• [THE EXERCISE]
Count the lines in the items below that contain the string "screenshot", treating uppercase and lowercase as different. Reply with the number only.

- - -

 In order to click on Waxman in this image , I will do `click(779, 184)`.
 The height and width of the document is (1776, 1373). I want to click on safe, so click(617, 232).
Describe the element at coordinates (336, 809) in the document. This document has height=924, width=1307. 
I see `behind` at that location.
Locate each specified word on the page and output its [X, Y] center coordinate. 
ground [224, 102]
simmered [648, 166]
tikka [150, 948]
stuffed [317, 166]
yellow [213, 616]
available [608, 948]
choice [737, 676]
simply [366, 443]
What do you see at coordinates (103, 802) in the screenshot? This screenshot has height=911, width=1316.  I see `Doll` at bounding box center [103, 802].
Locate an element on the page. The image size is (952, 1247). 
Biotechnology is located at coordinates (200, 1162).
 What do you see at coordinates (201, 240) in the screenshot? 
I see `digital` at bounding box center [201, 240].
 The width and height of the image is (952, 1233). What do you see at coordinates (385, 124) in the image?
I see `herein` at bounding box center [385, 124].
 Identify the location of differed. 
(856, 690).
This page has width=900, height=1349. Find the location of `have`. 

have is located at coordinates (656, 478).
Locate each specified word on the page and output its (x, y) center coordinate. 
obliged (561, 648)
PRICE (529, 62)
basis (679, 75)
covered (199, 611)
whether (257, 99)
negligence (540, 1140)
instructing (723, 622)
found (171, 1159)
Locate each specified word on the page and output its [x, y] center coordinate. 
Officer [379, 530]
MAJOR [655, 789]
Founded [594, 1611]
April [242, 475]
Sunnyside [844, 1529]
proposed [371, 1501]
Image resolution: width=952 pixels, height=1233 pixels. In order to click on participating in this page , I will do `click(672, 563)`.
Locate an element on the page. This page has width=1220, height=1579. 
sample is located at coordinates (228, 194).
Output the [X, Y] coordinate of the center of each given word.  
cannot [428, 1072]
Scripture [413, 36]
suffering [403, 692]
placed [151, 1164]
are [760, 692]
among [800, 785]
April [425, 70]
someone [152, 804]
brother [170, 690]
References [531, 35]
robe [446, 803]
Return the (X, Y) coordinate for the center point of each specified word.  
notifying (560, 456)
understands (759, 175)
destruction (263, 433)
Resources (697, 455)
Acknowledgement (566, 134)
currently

- - -

• [THE ANSWER]
2